PROBLEM: Determine how many lines of the records below contain the string "screenshot", treating uppercase and lowercase letters as distinct. Reply with the number alone.

==== DATA SUPPLIED

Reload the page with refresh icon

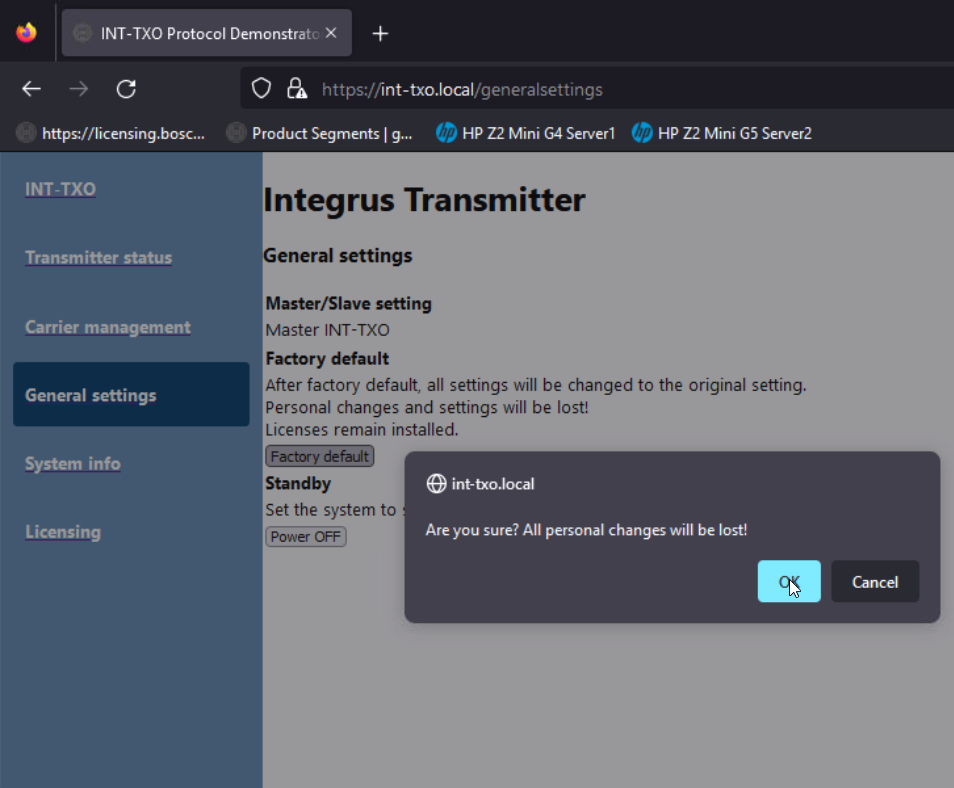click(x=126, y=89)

========
==== DATA SUPPLIED

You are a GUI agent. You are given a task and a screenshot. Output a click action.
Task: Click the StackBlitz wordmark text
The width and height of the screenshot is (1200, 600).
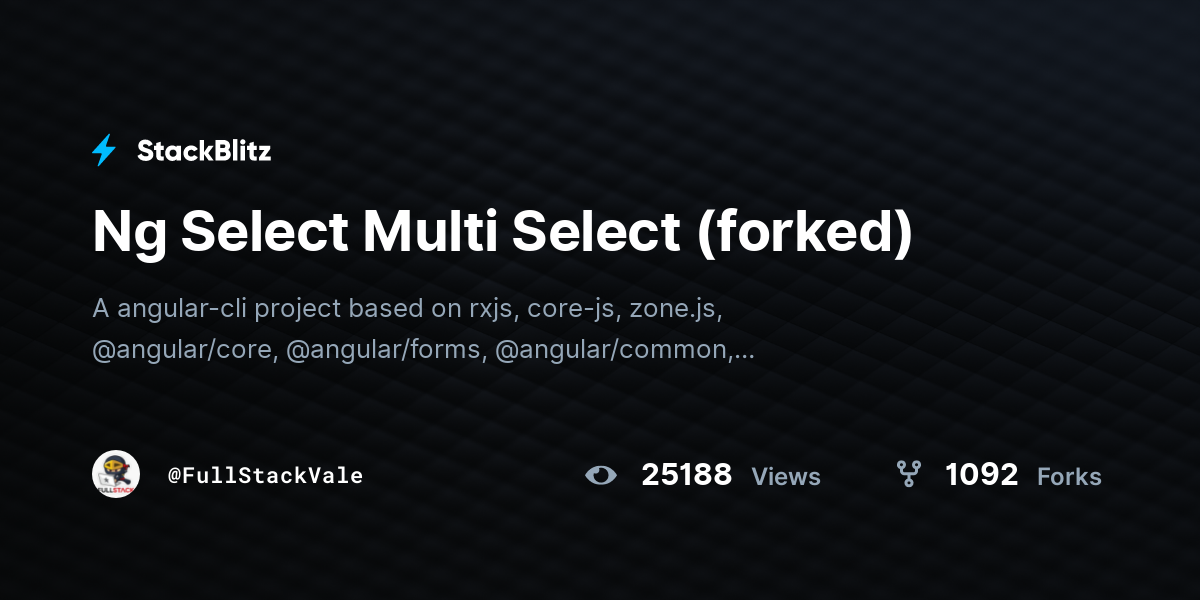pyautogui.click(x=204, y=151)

========

THE REPLY: 2